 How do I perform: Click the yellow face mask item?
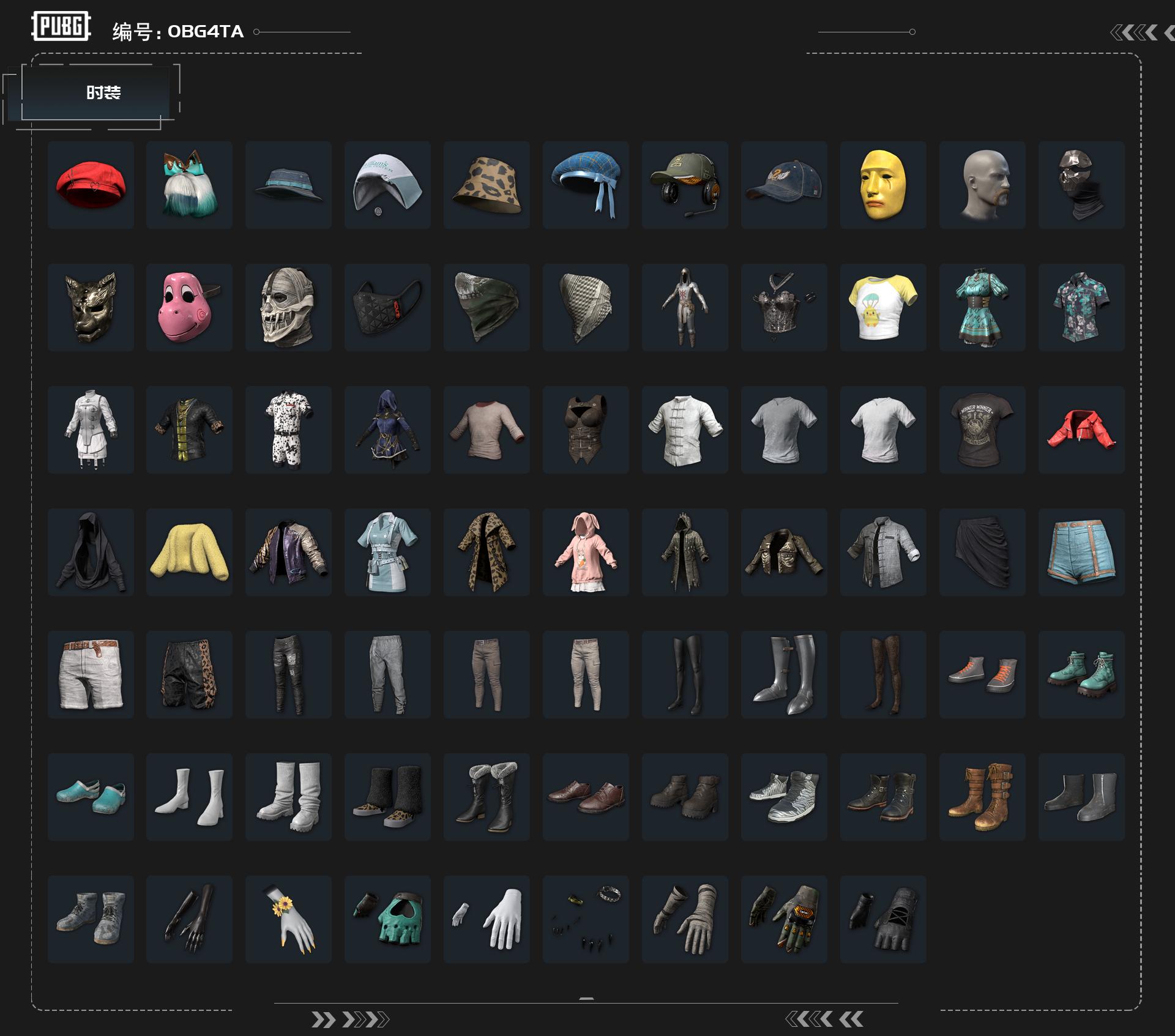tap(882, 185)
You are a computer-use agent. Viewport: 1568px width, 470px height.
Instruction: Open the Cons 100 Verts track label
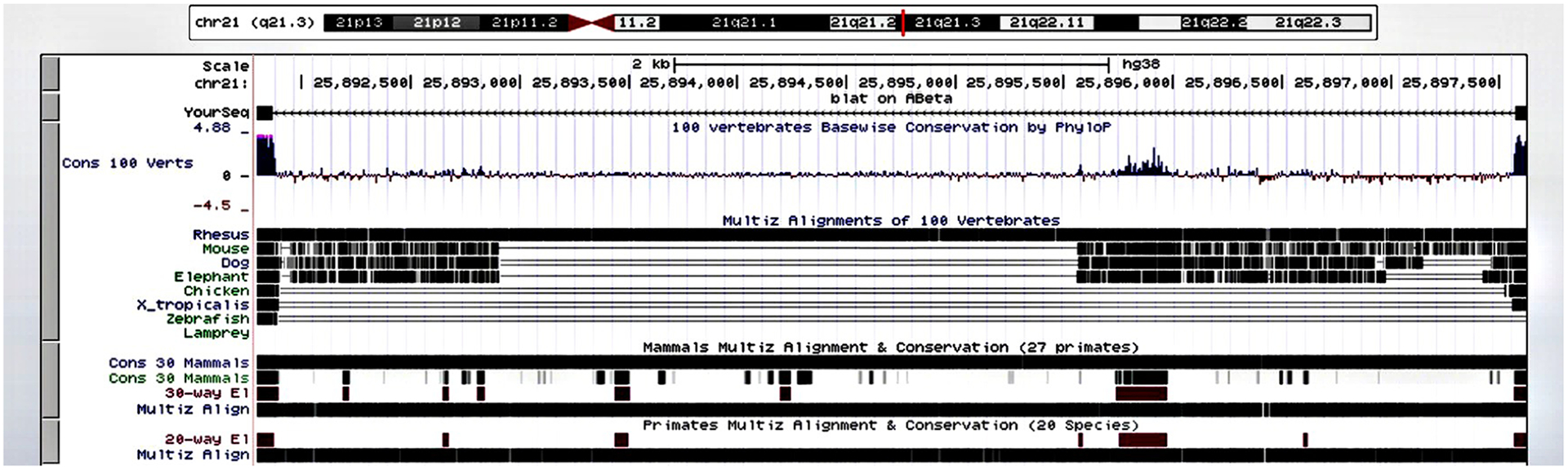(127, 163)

********

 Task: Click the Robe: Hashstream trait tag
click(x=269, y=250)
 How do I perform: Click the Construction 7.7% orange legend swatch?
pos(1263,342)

********

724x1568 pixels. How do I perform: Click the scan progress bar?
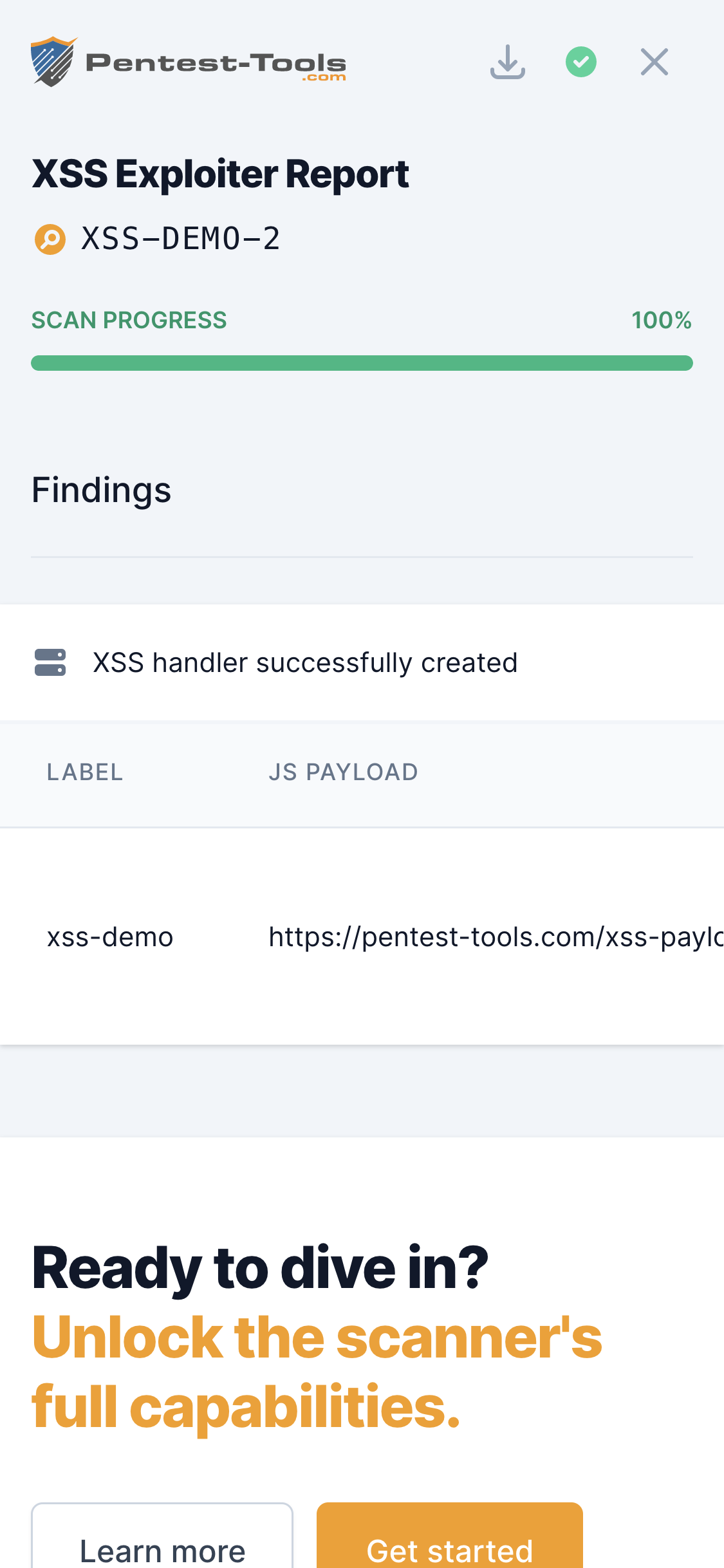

********

§ Task requirements
Present everything from the line containing "Task: Click the Robe: Hashstream trait tag" down to the line containing "pos(1263,342)" as a Markdown table with columns Row and Line, numbering each line and skipping blank ones.

§ Result of this exercise
| Row | Line |
|---|---|
| 1 |  Task: Click the Robe: Hashstream trait tag |
| 2 | click(x=269, y=250) |
| 3 |  How do I perform: Click the Construction 7.7% orange legend swatch? |
| 4 | pos(1263,342) |